Selama ini meskipun musim panen dengan produksi kopi melimpah, namun belum tentu nasib mujur menghampiri petani kopi seiring dengan kenaikan harga dan produksi olahan kopi.

Seperti yang dialami salah satu petani kopi di Desa Colo, M Abdul Hamid Ridlo misalnya. Ia mengaku saat ini harga komoditas kopi Muria masih fluktuatif di tingkat dunia.

"Harga kopi masih naik turun, karena masih di tengah-tengah musim panen raya," ujar Ridlo ditemui di rumah produksinya Senin (25/8/2025).

Dia mengatakan, harga kopi Muria petik merah saat ini berada di kisaran harga Rp85-90 ribu per kilogram. Sedangkan harga petik hijau atau campuran berada di angka Rp67-70 ribu.

Dalam rentang harga tersebut, menurut Ridlo nilai pasar kopi Muria masih belum terbilang tinggi.

"Masih standar, karena panen melimpah jadi harga tidak terlampau tinggi," ungkapnya.

Dia menceritakan, dua tahun sebelumnya harga kopi Muria sempat tinggi-tingginya.
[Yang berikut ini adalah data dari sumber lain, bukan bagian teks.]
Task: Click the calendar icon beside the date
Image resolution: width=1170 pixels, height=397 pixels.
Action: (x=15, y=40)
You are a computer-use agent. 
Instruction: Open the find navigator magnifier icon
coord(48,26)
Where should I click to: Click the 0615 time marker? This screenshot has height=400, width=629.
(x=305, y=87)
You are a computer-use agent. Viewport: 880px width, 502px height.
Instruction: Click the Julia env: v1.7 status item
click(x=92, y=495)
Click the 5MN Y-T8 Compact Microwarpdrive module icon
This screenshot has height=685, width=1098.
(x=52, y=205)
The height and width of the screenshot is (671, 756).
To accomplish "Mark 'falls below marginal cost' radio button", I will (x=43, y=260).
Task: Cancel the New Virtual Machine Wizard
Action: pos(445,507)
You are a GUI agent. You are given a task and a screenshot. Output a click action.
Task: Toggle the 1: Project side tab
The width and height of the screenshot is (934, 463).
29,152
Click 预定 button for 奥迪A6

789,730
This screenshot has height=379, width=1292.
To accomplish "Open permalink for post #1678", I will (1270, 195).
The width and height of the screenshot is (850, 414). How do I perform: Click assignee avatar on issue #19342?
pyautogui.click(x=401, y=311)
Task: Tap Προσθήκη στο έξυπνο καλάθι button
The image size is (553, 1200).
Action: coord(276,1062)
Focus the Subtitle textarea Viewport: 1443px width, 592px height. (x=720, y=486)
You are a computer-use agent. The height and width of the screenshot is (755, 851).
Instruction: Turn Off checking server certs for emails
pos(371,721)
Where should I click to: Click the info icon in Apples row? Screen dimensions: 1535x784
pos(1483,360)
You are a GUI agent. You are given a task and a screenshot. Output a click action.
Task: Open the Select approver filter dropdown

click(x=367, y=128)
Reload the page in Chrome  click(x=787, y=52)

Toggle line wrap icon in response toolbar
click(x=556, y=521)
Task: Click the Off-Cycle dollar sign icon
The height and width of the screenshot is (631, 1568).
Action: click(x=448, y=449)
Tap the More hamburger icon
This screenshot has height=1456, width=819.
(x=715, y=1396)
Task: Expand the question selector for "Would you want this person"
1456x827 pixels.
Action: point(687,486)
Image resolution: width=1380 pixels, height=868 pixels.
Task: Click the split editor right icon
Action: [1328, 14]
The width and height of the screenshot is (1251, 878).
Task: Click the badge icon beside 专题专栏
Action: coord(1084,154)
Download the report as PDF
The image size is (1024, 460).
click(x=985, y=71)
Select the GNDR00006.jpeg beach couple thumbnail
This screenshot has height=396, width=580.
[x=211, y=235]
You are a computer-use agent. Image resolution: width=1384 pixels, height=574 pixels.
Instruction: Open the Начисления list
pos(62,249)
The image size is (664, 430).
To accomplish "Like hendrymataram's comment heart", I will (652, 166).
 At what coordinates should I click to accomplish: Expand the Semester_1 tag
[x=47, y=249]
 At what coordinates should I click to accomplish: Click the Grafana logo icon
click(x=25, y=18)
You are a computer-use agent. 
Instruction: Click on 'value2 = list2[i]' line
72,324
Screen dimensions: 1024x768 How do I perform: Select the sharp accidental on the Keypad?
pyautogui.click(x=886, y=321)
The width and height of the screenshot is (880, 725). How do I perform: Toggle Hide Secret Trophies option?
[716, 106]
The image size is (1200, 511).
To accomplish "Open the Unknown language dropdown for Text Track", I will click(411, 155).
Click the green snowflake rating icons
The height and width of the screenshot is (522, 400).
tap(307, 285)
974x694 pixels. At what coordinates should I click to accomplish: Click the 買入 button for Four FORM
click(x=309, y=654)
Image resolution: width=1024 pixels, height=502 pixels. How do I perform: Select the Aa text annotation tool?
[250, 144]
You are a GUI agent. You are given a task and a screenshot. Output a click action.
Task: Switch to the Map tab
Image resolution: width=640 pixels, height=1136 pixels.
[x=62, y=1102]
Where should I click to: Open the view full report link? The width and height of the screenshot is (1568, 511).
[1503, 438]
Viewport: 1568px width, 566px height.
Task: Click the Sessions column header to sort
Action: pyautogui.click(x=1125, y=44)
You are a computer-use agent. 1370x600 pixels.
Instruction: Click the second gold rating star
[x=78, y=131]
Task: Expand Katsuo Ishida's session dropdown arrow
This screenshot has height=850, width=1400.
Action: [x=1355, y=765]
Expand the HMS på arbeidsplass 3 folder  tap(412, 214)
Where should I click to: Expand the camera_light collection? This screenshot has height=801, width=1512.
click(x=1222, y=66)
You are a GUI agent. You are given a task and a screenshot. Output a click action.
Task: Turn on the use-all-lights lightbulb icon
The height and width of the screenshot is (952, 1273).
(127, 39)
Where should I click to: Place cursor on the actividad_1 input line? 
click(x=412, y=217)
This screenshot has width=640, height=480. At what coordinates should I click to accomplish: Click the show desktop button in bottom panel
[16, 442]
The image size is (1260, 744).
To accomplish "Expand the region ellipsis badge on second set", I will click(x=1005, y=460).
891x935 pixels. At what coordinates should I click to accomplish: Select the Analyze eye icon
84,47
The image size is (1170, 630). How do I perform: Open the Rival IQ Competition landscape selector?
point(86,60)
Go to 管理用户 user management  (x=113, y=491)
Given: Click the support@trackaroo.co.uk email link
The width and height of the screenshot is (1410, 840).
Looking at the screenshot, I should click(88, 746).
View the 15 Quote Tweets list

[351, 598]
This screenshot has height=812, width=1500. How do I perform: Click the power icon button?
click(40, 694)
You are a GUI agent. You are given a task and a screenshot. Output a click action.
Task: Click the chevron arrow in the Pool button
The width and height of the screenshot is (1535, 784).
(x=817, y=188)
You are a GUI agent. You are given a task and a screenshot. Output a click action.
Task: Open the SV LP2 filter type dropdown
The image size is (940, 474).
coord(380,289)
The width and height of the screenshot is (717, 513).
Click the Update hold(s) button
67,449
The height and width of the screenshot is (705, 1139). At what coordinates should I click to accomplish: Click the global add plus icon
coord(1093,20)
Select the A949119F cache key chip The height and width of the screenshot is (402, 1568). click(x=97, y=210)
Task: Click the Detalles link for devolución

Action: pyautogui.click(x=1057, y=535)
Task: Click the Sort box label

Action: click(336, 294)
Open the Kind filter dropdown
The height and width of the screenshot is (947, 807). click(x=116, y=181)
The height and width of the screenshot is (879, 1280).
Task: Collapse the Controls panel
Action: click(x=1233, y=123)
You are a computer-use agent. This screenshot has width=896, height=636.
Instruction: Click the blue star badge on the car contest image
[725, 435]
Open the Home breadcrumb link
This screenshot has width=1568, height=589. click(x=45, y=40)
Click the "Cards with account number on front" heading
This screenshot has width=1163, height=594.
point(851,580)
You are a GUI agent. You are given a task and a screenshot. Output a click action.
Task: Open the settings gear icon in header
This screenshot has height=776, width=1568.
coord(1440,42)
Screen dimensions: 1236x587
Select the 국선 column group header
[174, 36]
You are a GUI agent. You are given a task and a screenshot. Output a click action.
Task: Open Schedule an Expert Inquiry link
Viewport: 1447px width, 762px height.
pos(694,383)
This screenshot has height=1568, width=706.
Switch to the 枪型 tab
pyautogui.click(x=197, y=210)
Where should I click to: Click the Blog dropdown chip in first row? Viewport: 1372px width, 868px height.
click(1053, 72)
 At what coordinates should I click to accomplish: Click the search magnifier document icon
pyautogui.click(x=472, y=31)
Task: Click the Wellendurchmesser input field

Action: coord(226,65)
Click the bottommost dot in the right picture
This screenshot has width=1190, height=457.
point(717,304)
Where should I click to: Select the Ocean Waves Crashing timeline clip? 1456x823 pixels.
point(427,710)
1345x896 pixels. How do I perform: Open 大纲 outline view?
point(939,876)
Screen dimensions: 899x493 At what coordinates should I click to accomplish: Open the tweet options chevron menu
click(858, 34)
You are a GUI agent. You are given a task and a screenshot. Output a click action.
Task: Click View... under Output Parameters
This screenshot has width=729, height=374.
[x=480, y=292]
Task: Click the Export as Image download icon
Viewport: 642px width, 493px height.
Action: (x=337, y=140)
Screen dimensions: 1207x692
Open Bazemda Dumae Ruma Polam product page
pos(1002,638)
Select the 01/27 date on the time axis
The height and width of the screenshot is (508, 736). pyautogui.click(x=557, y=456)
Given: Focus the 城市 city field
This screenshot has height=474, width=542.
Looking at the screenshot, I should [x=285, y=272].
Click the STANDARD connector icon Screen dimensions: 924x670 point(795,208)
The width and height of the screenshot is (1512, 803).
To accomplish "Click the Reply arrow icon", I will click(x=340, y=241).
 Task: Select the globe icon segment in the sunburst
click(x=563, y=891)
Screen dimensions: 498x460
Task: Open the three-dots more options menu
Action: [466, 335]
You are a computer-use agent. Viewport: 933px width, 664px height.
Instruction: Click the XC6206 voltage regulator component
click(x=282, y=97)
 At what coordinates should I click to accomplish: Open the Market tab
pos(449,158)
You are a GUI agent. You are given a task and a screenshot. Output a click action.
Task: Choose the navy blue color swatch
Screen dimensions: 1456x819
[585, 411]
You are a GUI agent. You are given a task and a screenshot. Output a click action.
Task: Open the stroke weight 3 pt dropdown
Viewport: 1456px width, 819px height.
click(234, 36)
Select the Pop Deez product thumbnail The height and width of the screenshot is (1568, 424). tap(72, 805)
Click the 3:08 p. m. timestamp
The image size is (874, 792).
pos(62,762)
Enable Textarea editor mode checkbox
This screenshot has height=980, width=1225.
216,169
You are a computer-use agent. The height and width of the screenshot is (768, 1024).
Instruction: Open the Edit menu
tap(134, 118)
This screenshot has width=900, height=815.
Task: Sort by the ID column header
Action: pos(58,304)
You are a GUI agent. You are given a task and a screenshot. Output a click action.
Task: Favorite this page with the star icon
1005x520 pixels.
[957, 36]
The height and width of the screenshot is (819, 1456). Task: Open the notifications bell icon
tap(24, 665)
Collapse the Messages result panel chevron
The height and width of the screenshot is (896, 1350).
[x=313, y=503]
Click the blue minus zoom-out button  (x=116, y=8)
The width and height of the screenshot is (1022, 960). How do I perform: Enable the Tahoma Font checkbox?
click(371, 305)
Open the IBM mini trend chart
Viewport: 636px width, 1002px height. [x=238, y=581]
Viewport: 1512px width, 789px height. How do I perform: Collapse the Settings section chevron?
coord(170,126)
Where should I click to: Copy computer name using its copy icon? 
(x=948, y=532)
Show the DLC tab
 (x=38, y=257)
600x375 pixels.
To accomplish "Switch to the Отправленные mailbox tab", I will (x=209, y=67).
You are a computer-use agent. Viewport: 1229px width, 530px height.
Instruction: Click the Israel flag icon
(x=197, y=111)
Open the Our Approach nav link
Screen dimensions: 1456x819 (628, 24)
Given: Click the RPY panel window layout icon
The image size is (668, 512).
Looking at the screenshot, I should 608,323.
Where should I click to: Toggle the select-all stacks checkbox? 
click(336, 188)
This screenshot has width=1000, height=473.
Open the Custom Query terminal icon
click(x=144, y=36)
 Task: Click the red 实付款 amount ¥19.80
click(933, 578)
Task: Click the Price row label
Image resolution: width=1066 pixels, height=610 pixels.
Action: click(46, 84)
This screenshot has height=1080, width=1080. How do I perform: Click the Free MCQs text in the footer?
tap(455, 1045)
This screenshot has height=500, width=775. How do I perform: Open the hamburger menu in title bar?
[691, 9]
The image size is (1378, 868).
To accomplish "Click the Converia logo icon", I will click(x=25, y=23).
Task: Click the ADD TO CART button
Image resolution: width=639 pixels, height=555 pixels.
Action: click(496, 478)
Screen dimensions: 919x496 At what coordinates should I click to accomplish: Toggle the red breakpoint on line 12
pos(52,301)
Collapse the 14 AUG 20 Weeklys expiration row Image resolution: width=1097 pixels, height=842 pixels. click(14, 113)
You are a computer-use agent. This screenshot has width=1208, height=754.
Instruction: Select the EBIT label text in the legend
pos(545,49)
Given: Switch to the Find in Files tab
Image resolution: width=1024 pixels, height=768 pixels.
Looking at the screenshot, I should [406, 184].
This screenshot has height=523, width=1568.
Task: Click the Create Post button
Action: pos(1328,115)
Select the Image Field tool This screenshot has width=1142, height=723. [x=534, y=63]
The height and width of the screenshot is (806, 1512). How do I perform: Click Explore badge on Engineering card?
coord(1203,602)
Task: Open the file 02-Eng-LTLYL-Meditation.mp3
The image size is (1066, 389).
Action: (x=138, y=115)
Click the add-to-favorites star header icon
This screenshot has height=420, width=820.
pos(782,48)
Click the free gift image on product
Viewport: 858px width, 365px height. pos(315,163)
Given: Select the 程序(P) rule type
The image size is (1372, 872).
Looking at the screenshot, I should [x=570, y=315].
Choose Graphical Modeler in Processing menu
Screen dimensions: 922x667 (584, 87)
Saat itu, satu kilogram kopi Muria petik merah dipatok harga di atas Rp100 ribu.

"Faktornya, panen kopi tahun lalu tidak banyak, jadi permintaan yang lebih tinggi membuat harga kopi melonjak," terangnya.

Untuk mengimbangi harga pasaran, dirinya selalu mengutamakan kualitas pada olahan kopinya hingga berbentuk roasted bean.

"Kopi yang sudah olahan harus petik merah semua, sehingga soal rasa tidak kalah dengan kopi lainnya," jelasnya.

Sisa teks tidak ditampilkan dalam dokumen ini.